Shut out of the new event at Washington Technology Magnet School on the city's North End will be district middle schools and high schools, as well as the city's charter schools and private schools.
In April, a district administrator informed school board members during the group's monthly meeting of a possible retooling of the fair, including the idea of taking it "in-house" to a district site that would be cheaper and perhaps better situated for community access.
But it wasn't until charter schools and private schools were given a formal heads-up about the change in a Sept. 17 letter that word of the switch became more widely known, prompting criticism in social media about, among other things, the new narrow focus and the potential inconvenience to families.

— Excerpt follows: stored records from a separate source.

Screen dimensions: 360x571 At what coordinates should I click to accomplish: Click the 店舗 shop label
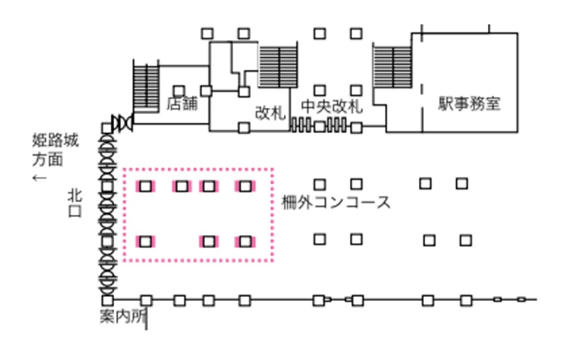click(x=181, y=105)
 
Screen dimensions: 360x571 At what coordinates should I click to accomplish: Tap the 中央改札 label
click(x=332, y=107)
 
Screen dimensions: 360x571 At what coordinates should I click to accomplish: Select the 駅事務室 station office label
click(x=469, y=104)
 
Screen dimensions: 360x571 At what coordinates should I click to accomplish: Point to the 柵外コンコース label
click(x=336, y=202)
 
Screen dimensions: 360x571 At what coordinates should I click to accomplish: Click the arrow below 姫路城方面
click(x=40, y=177)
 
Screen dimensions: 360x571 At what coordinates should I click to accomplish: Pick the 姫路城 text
click(x=55, y=142)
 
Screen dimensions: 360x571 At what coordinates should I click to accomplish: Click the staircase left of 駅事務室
click(x=392, y=67)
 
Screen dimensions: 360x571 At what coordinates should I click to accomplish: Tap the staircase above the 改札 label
click(x=274, y=65)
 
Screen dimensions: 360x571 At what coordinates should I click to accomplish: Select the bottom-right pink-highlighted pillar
click(x=244, y=241)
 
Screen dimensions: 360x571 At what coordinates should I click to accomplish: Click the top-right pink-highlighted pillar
click(x=244, y=186)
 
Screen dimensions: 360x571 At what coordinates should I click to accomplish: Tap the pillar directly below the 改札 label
click(x=243, y=127)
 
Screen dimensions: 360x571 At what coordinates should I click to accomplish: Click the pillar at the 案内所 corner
click(x=108, y=300)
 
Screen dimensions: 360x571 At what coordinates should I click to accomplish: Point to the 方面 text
click(x=48, y=159)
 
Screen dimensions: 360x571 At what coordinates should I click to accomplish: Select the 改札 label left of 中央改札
click(x=271, y=111)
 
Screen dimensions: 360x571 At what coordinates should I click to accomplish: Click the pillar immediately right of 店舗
click(x=206, y=90)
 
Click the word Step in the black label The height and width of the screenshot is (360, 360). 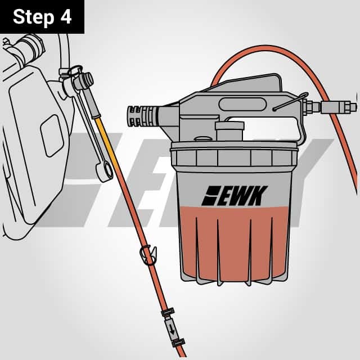tap(33, 17)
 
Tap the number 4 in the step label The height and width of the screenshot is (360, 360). tap(66, 17)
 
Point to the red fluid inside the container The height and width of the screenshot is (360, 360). tap(236, 242)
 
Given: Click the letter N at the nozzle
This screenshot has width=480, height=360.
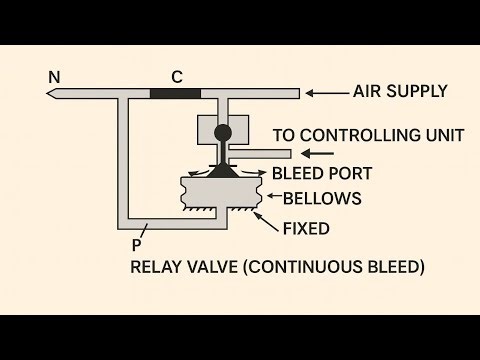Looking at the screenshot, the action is click(53, 76).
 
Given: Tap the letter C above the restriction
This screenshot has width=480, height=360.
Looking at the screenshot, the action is click(176, 75).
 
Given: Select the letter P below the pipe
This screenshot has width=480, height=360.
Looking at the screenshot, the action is click(136, 242).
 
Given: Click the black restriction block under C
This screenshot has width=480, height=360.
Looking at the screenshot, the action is click(175, 94).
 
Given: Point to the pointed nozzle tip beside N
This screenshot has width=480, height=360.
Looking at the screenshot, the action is click(51, 94).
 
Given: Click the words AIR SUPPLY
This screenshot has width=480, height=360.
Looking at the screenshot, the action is click(400, 92).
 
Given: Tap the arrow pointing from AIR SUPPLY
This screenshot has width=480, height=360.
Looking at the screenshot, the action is click(324, 93).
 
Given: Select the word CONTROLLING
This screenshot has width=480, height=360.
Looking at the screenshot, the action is click(358, 134).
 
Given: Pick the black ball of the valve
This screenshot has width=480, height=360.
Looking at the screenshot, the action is click(222, 132).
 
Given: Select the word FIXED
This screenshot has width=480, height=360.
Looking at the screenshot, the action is click(306, 228).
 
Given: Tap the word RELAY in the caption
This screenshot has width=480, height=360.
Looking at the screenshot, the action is click(155, 267).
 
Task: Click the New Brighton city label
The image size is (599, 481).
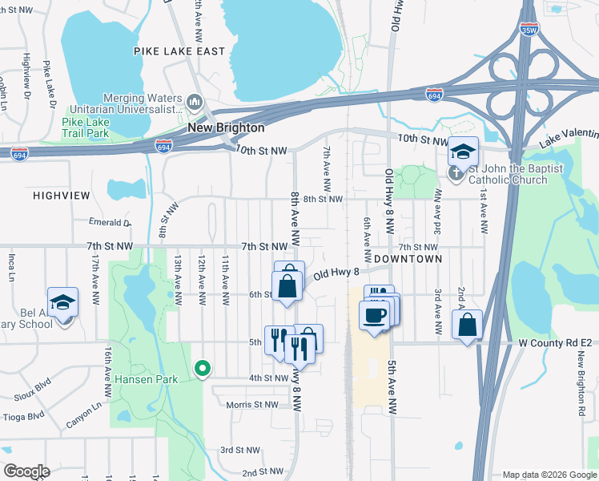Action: (x=226, y=127)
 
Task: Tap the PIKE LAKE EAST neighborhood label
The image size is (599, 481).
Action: (x=179, y=51)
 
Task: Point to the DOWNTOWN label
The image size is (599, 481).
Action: (x=407, y=259)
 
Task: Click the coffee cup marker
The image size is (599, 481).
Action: (x=374, y=315)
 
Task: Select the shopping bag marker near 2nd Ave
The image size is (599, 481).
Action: (x=467, y=325)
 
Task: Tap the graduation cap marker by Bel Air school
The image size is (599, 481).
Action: (x=62, y=302)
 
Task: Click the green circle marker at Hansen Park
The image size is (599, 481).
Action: (x=203, y=369)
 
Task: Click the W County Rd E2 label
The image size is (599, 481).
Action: (x=556, y=343)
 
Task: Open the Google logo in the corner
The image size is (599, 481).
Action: (x=27, y=471)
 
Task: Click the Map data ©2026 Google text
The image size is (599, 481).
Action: (x=549, y=475)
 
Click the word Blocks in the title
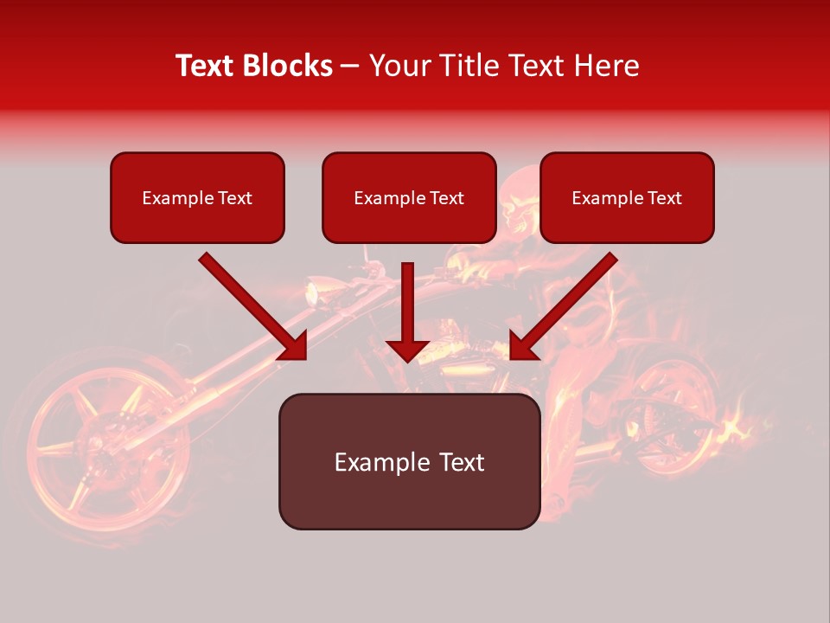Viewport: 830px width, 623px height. [x=290, y=66]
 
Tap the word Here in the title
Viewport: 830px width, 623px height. [x=606, y=66]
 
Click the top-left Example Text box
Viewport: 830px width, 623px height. [x=197, y=198]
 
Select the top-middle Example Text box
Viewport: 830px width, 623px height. [x=409, y=198]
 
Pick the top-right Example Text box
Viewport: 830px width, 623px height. [x=627, y=198]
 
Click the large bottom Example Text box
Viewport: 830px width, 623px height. [x=409, y=462]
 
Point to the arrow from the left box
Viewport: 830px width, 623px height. [x=252, y=306]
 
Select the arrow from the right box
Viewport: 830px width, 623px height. [x=564, y=306]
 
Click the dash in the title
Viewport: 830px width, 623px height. [x=350, y=66]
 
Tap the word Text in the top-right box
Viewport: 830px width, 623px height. [x=664, y=198]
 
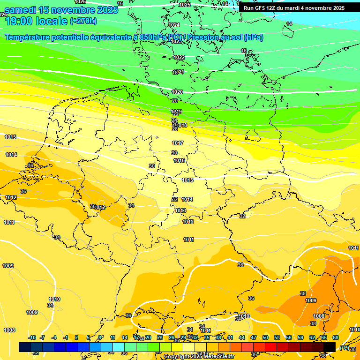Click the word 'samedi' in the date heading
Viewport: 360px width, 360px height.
point(21,10)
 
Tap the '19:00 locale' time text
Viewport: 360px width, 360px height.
point(36,21)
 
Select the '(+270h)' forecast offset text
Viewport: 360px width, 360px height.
point(83,21)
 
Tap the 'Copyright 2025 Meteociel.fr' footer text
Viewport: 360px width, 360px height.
point(199,357)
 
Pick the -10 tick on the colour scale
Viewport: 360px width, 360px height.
point(32,338)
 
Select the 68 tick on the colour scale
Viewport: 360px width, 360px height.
point(336,338)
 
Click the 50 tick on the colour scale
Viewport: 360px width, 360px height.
point(265,338)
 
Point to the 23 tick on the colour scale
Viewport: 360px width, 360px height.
point(160,338)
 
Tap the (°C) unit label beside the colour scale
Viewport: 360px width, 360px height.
point(344,347)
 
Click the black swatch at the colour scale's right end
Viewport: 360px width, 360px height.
point(330,347)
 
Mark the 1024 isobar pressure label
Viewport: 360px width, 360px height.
point(174,25)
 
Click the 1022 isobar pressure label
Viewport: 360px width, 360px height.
point(179,57)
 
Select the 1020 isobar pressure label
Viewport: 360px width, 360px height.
point(177,92)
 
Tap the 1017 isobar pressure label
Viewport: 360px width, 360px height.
point(178,143)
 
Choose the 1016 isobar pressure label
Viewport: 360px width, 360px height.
point(179,160)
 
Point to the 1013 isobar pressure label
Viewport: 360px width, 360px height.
point(180,210)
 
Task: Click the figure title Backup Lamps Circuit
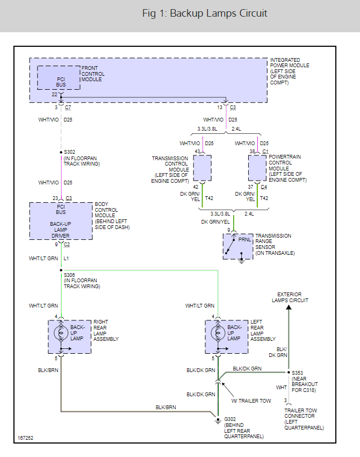[x=205, y=13]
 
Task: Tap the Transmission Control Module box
[x=202, y=168]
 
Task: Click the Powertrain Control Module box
[x=257, y=168]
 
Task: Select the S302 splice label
[x=70, y=153]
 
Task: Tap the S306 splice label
[x=70, y=275]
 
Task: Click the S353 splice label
[x=298, y=373]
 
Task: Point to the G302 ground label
[x=230, y=419]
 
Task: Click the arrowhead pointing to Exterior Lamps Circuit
[x=289, y=308]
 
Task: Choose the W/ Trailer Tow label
[x=250, y=401]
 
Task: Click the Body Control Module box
[x=61, y=220]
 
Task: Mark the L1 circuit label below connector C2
[x=67, y=259]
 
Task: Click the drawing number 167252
[x=25, y=438]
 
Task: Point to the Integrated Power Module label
[x=290, y=71]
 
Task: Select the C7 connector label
[x=68, y=108]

Joe Nathan, director of the St. Paul-based Center for School Change, found it ironic that the notice was sent by the head of the district's Office of Family Engagement and Community Partnerships.
District spokeswoman Toya Stewart Downey said Thursday that the district had limited options when it came to booking RiverCentre. It wanted to avoid the weekend of the Martin Luther King Day holiday and believed the other options were too close to deadlines by which parents list their choices, she said.
Was the district purposely shutting out its charter-school competitors?
"There is just no space," she said.
She indicated, too, that the School Choice Fair did not figure prominently in the decisions made by families eyeing schools in the transition years of preschool, kindergarten, sixth grade and ninth grade. This year, she said, the district sent surveys to more than 6,500 of those families, and of the nearly 700 respondents, "only" about 13 percent said they had attended the School Choice Fair.
She added that while the move to downsize was not budget-related, it will yield a savings. She did not have details on Thursday.
The new event will run from 9:30 a.m. to 2 p.m. on Saturday, Jan. 9, at Washington Technology Magnet, 1495 Rice St.